Alkoholische Polyneuropathie

Alkoholische Polyneuropathie ist eine multiple Läsion peripherer Nerven beim Alkoholismus. Tritt normalerweise in späteren Stadien alkoholischer Erkrankungen auf. Es wird von Muskelschwäche, sensorischen Störungen und Ataxie begleitet. Übermäßiges Schwitzen ist möglich. Ödeme, Temperatur- und Farbveränderungen der distalen Extremitäten werden häufig beobachtet. In einigen Fällen treten psychische Störungen auf. Entwickelt sich allmählich, seltener akut. Mit der Behandlung bessern sich die Symptome über mehrere Monate oder Jahre. Vitamintherapie, Stoffwechseltherapie und Physiotherapie werden angeboten. Wenn Sie mit Alkohol aufhören, ist die Prognose recht günstig..

ICD-10

Allgemeine Information

Alkoholische Polyneuropathie ist eine Krankheit, die mit einer gleichzeitigen Schädigung einer großen Anzahl peripherer Nerven einhergeht. Laut Statistik wird bei 10-30% der Patienten mit Alkoholismus eine Polyneuropathie mit neurologischen Symptomen festgestellt. Bei der Durchführung einer komplexen elektromyographischen Studie werden bei den meisten chronischen Alkoholikern bestimmte Störungen festgestellt, die auf das Vorhandensein einer asymptomatischen Form der alkoholischen Polyneuropathie hinweisen..
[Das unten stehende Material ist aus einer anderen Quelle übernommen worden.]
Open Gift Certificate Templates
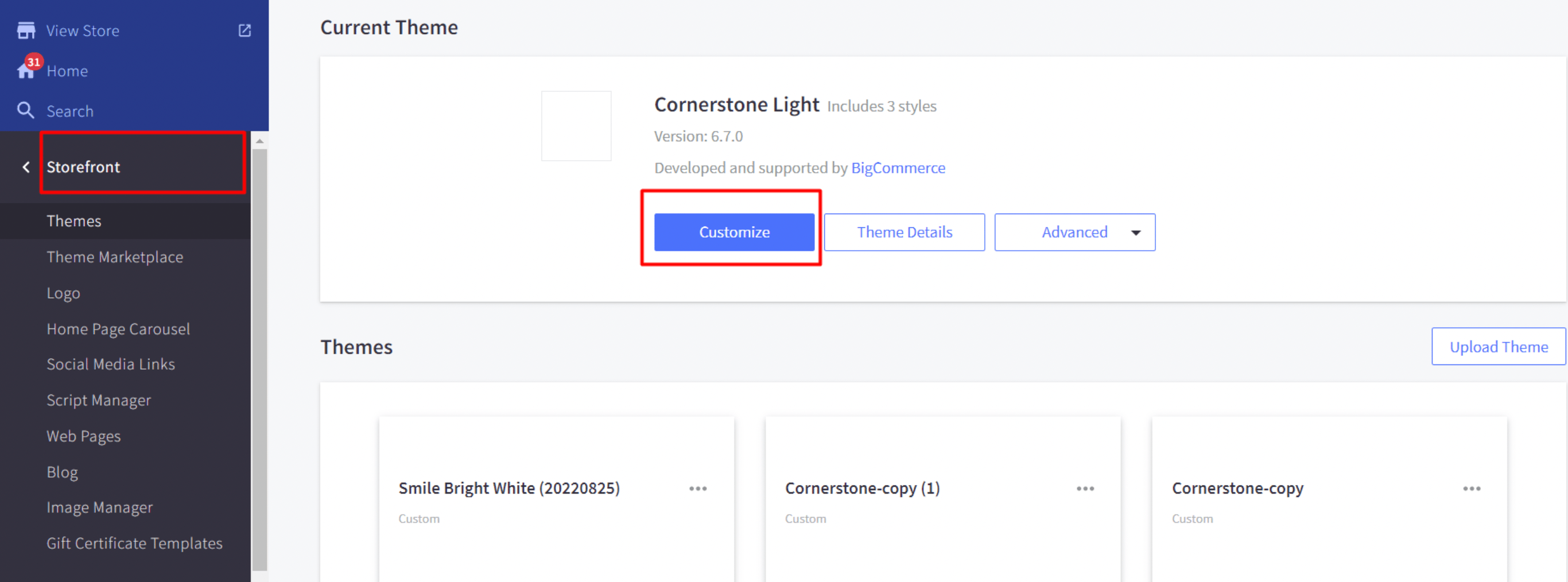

Männer leiden häufiger an klinischen Formen der Polyneuropathie als Frauen. In den meisten Fällen liegt ein chronischer oder subakuter Verlauf vor. Manchmal entwickelt sich die Krankheit akut vor dem Hintergrund von starkem Trinken oder Unterkühlung. Die Dauer der Krankheit kann erheblich variieren und reicht von mehreren Monaten bis zu mehreren Jahren. Das Ergebnis hängt weitgehend von der rechtzeitigen Behandlung und der Vermeidung des Alkoholkonsums ab. Alkoholische Polyneuropathie wird häufig zur Ursache einer Behinderung, die bei zufriedenstellenden Behandlungsergebnissen später beseitigt werden kann. Die Behandlung dieser Krankheit wird von Neurologen in Zusammenarbeit mit Spezialisten auf dem Gebiet der Narkologie durchgeführt..

Entwicklungsgründe

Die Hauptursachen für die Entwicklung einer alkoholischen Polyneuropathie sind: die toxische Wirkung von Alkohol auf den Körper, ein Mangel an B-Vitaminen, Unterernährung, ein Anstieg des Blutzuckers und erbliche Eigenschaften des Stoffwechsels des Patienten. Pathologie tritt in der Regel bei Patienten mit der dritten, seltener - mit der zweiten Stufe des Alkoholismus auf. Die Wahrscheinlichkeit des Auftretens von Symptomen einer Polyneuropathie steigt mit der Einnahme von minderwertigem Alkohol, denaturiertem Alkohol und allen Arten von chemischen Flüssigkeiten, die Ethylalkohol enthalten.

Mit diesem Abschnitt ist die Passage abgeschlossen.